3. **Set Up a Domain Name**
   - Choose a domain name that is easy to remember and reflects your website.
   - Ensure it is available and easy to register.

4. **Choose a Domain Hosting Provider**
   - Select a reliable domain hosting service that meets your needs.
   - Consider features like speed, security, and scalability.

5. **Choose a Content Management System (CMS)**
   - Select a CMS that fits your needs and the complexity of your website.
   - Choose based on features, ease of use, and community support.

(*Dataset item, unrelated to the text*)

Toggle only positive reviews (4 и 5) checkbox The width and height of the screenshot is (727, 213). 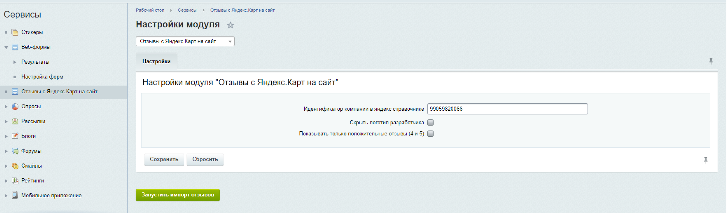[x=430, y=134]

6. **Design Your Website**
   - Choose a design that is visually appealing and easy to navigate.
   - Consider the style, color scheme, and layout.

7. **Choose a Content Writer**
   - Hire a skilled content writer to create the content.
   - Consider the writer's skills, experience, and style.

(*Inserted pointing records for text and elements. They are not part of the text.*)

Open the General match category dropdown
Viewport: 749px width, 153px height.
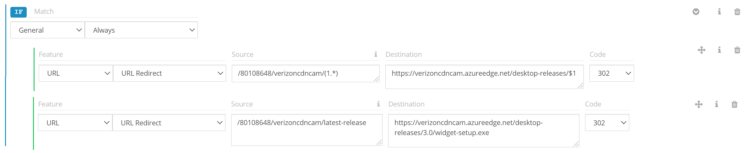pos(47,30)
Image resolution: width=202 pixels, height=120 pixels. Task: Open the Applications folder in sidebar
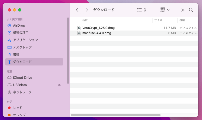pos(25,40)
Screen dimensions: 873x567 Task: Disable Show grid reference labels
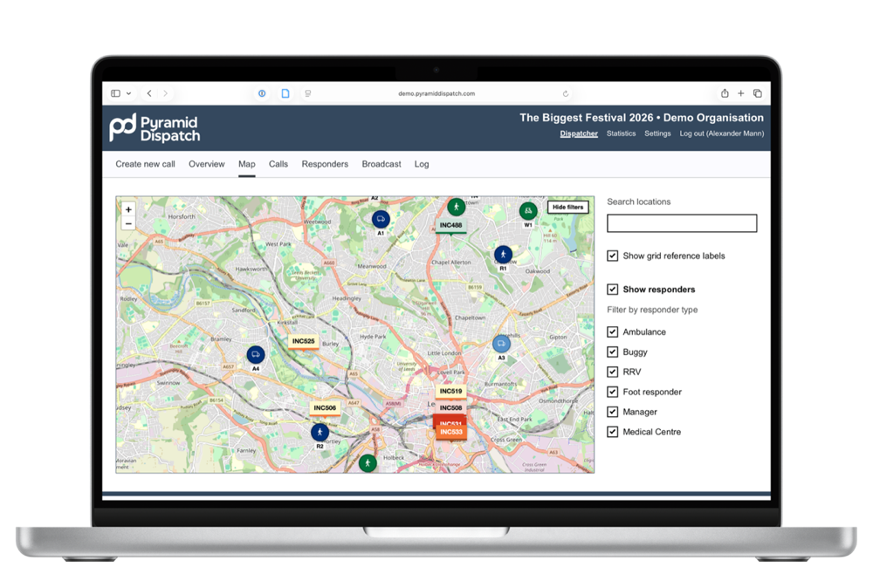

8. **Choose a Website Builder**
   - Select a website builder that suits your needs.
   - Choose based on features, ease of use, and scalability.

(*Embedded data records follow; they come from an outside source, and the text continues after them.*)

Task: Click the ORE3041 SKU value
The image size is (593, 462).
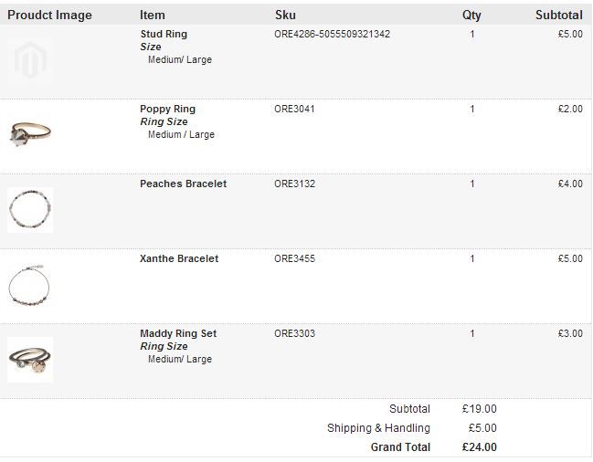Action: pos(294,109)
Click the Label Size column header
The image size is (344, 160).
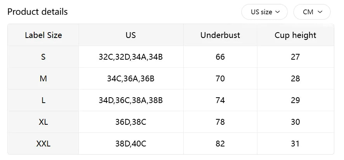click(x=43, y=35)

9. **Implement Your Website**
   - Use your chosen content management system and website builder to create your website.
   - Test the website thoroughly for errors and usability.

10. **Launch and Promote Your Website**
    - Launch your website and start promoting it.
    - Engage with your audience through social media, email marketing, and other channels.

11. **Monitor and Update**
    - Monitor the performance of your website.
    - Keep your website updated with new content and features.

12. **Refine and Improve**
    - Regularly review and refine your website content and design.
    - Stay updated with the latest trends and best practices in web development.

These steps should help you build a website that meets your needs and helps drive traffic to your site.

> 
llama_perf_sampler_print:    sampling time =     117.75 ms /   469 runs   (    0.25 ms per token,  3982.91 tokens per second)
llama_perf_context_print:        load time =    7527.43 ms
llama_perf_context_print: prompt eval time =      40.20 ms /    20 tokens (    2.01 ms per token,   497.49 tokens per second)
llama_perf_context_print:        eval time =    3754.24 ms /   448 runs   (    8.38 ms per token,   119.33 tokens per second)
llama_perf_context_print:       total time =    4803.95 ms /   468 tokens
llama_perf_context_print:    graphs reused =        433

hipudding

Thank you for your contribution. Enabling acl_graph support greatly reduces NPU idle cycles, with particularly noticeable performance gains on models with smaller parameter sizes.
The code is basically fine; only a few minor changes are needed.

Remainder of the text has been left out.